During a spate of IRA-triggered bombings in the early 1970s in the UK, the beleaguered British government created a haphazard "Prevention of Terrorism Act" which allowed the arrest of any individual on the flimsiest of suspicions. When explosions rocked two pubs in Guildford (London?) a group of four Irish junkies -- Gerry Conlon (Daniel Day Lewis) and three others -- were wrongfully arrested in what we are led to believe was a miscarriage of justice.
The movie is based on Gerry's memoirs, so it cannot be passed off as impeccably "factual" but if some memories have been bent into formulaic shape for entertainment purposes, the truth still remains: these people were not murdering masterminds.

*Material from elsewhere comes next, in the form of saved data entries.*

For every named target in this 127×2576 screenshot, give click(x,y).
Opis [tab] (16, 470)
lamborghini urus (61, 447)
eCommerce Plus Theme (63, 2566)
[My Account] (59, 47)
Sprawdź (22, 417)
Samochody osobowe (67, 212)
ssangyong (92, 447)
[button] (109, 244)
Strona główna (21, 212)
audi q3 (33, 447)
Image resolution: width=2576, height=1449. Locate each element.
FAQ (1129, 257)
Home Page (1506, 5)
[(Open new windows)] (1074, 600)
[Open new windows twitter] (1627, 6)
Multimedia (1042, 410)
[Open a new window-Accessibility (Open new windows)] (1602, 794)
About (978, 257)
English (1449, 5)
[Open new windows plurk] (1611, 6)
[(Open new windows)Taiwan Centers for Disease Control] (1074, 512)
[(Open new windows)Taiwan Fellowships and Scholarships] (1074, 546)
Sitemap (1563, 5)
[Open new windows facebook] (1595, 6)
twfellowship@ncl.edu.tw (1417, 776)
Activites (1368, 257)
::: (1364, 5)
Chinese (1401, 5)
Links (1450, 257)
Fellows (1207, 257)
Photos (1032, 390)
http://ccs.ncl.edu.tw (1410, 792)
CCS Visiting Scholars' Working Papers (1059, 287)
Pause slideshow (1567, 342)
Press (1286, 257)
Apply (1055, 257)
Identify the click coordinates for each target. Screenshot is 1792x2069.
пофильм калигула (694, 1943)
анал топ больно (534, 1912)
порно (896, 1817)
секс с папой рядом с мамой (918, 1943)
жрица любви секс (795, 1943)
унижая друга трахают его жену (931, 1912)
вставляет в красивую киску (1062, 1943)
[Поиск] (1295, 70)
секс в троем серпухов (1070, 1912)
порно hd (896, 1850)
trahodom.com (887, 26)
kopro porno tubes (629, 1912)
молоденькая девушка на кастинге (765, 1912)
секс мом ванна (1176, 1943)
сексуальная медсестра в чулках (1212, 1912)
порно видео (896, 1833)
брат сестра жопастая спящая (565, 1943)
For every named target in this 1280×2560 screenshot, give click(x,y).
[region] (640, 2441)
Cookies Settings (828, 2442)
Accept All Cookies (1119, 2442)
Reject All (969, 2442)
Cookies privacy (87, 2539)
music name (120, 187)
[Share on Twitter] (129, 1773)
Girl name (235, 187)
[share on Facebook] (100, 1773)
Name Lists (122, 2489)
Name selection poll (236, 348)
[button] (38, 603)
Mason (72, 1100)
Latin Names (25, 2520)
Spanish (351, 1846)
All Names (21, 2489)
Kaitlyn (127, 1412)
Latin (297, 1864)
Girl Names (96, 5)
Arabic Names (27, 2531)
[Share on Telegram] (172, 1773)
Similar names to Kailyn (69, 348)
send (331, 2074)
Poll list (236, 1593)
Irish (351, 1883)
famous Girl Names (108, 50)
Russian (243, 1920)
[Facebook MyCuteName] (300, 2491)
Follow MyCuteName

There are really two stories working in the film:
(1) The steamrolling of the "Guildford Four" by the British government; and
(2) The atavistic relationship between Gerry and his father Guiseppe while the two were in prison
Each of these stories would have made a taut and fascinating film by itself, but combined they are an incredible force. Gerry's interrogation is an immemorable moment in cinematic history, including disconcerting scenes of police officials watching the torture in silence.
The movie doesn't let up for a moment. The courtroom drama is clearly peripheral to the theme, but it provides some of the film's best moments. While some of the scenes in the latter half of the movie may seem a bit redundant (similar things happening over and over again in the prison life) all that is obscured by the sheer screen presence of Daniel Day Lewis. In fact, the only time you are not riveted by the all-round powerhouse acting is when U2's poignant background score has taken center stage.
An absolute must for fans of political films, and a terrific drama for the rest of us. I highly recommend it.